= Seitenauszug =
########################################
Dinslaken/Voerde/Hünxe. . In zehn Jahren wird es in Dinslaken nur noch zehn Apotheken geben, schätzt der Sprecher des Apothekerverbands. Jetzt schloss die Hagen-Apotheke.
„Danke für Ihre Treue! Wir waren gerne für Sie da!“ So verabschiedet sich die Hagen-Apotheke in Dinslaken laut Aushang von ihrer Kundschaft. Dass Teile der Einrichtung zu verkaufen sind, steht auf einem Zettel daneben, außerdem ein Schreiben der Genossenschaft, die ihr Bedauern über das Aus der Apotheke an der Ernst-Moritz-Arndt-Straße ausdrückt. Ein Standardbrief offenbar, denn immer mehr Apotheken schließen. In zehn Jahren wird es in Dinslaken nur noch zehn Apotheken geben, schätzt Werner Heuking, Apotheker in Dinslaken und Sprecher des Apothekerverbands Nordrhein.
########################################
(Dateneinträge)
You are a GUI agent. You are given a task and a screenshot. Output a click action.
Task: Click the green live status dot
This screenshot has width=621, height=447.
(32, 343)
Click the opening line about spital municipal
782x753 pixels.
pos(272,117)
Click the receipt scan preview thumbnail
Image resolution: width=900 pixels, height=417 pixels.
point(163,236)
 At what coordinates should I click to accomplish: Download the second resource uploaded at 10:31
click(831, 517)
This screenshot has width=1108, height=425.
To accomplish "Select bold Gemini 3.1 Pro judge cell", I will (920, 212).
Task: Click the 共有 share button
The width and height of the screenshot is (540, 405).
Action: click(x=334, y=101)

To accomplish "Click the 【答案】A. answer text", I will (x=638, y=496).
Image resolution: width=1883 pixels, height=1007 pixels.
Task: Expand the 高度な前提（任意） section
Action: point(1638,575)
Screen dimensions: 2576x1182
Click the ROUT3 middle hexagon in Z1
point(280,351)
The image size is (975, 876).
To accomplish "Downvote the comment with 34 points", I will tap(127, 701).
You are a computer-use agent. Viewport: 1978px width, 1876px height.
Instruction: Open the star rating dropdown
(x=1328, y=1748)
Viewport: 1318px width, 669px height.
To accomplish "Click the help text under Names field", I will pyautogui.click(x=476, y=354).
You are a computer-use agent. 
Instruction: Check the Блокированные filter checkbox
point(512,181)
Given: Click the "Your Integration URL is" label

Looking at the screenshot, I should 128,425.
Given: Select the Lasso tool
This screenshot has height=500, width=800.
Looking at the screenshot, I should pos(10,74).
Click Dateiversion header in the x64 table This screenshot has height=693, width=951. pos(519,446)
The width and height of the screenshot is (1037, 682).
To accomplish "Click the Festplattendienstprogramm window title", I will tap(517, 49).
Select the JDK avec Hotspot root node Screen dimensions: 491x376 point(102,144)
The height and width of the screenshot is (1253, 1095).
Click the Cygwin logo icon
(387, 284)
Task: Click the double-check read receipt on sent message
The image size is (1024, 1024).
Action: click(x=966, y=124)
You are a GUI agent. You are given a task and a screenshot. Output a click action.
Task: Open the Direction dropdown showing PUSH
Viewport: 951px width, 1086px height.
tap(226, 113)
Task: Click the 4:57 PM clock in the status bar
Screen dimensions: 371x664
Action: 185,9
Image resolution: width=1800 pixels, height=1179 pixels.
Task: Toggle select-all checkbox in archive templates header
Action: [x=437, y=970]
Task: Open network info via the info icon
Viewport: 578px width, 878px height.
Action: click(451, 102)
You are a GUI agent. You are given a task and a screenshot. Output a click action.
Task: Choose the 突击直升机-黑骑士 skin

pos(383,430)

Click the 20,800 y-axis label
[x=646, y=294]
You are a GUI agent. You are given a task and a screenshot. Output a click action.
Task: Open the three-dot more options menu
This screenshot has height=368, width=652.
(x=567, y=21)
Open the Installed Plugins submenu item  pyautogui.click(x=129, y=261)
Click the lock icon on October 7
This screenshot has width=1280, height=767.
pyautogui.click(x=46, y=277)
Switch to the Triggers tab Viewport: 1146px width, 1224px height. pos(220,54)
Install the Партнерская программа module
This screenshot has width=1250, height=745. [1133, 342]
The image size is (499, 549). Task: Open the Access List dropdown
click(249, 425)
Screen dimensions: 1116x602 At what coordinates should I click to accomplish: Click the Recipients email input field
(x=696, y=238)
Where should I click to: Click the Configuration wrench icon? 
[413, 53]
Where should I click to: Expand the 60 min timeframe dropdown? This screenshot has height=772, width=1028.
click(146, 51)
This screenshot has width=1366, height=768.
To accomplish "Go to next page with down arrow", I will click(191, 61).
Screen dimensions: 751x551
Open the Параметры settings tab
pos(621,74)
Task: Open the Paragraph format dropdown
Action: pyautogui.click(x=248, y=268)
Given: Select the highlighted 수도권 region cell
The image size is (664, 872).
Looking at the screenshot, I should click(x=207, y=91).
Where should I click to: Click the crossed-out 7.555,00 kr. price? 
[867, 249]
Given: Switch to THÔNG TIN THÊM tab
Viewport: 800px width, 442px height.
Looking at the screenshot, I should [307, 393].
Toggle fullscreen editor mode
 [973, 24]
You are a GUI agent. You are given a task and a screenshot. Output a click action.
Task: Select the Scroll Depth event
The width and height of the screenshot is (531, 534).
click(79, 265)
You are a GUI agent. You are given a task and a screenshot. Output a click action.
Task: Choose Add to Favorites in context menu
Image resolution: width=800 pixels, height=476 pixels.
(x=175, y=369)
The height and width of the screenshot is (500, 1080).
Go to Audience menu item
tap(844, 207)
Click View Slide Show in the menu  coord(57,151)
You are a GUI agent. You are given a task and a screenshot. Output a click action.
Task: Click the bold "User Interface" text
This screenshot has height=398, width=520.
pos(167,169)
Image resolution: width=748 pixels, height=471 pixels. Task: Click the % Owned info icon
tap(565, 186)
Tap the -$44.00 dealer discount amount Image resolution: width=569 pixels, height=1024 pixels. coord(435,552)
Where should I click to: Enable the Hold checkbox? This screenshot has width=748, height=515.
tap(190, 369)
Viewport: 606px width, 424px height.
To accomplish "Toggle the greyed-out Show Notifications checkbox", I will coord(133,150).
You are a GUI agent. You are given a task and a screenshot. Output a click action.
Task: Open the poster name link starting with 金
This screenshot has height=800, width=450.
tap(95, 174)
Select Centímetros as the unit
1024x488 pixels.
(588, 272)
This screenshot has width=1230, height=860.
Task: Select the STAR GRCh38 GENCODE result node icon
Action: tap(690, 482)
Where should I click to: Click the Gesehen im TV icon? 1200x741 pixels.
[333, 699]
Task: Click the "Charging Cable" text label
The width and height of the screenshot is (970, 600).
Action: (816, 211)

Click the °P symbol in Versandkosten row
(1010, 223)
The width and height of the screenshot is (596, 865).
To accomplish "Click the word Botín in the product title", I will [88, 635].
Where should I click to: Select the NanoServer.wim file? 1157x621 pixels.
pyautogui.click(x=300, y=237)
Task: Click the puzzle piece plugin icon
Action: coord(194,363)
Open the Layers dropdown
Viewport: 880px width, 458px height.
########################################
= Arbeitsauftrag =
Fasse bitte den Seitenauszug in zwei Sätzen zusammen. Die Zeilen sind eigenständiges Material und gehören nicht zum Seitenauszug.

= Ergebnis der Übung =
Die Hagen-Apotheke an der Ernst-Moritz-Arndt-Straße in Dinslaken hat geschlossen und sich per Aushang von ihrer Kundschaft verabschiedet. Werner Heuking, Sprecher des Apothekerverbands Nordrhein, schätzt, dass es in Dinslaken in zehn Jahren nur noch zehn Apotheken geben wird.